= Exercise directions =
Down to the last line, transcribe the records verbatim and exclude the images.

Saved data entries:

▬▬▬▬▬▬

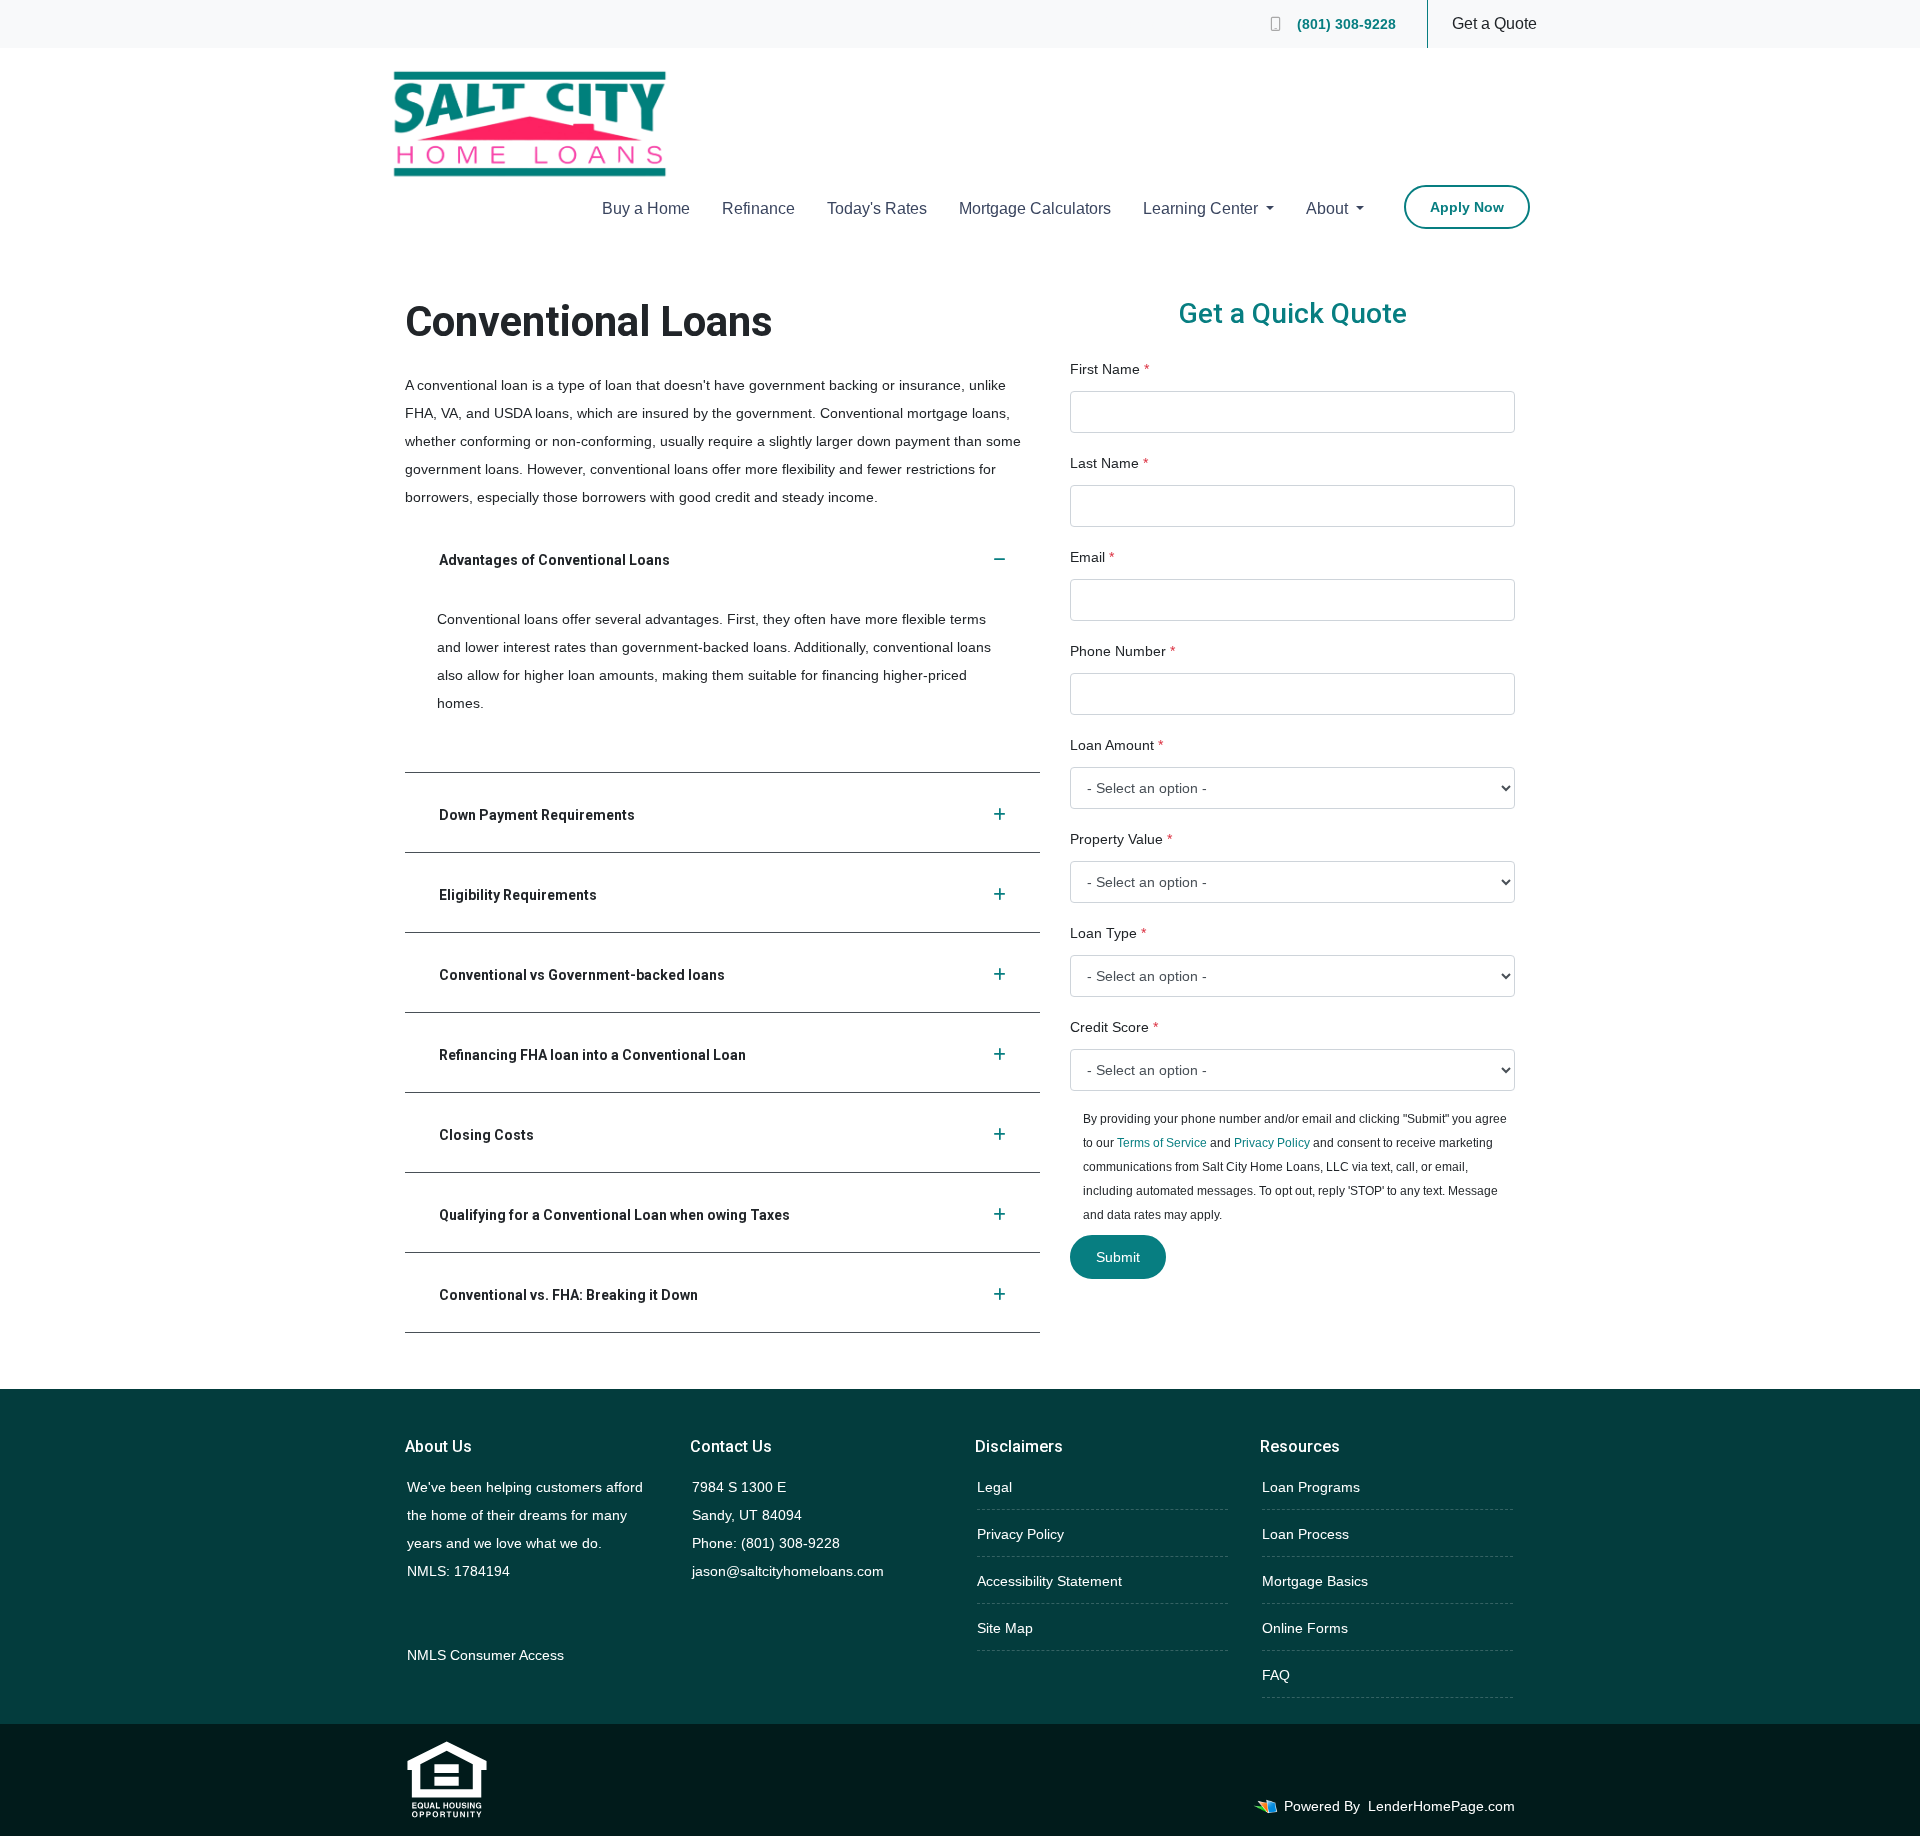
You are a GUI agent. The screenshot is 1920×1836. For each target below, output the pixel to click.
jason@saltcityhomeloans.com (788, 1571)
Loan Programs (1311, 1487)
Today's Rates (877, 208)
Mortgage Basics (1315, 1581)
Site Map (1005, 1628)
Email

▬▬▬▬▬▬

= Answer section =
You are a GUI agent. The screenshot is 1920×1836. For each target below, output the pixel to click.
jason@saltcityhomeloans.com (788, 1571)
Loan Programs (1311, 1487)
Today's Rates (877, 208)
Mortgage Basics (1315, 1581)
Site Map (1005, 1628)
Email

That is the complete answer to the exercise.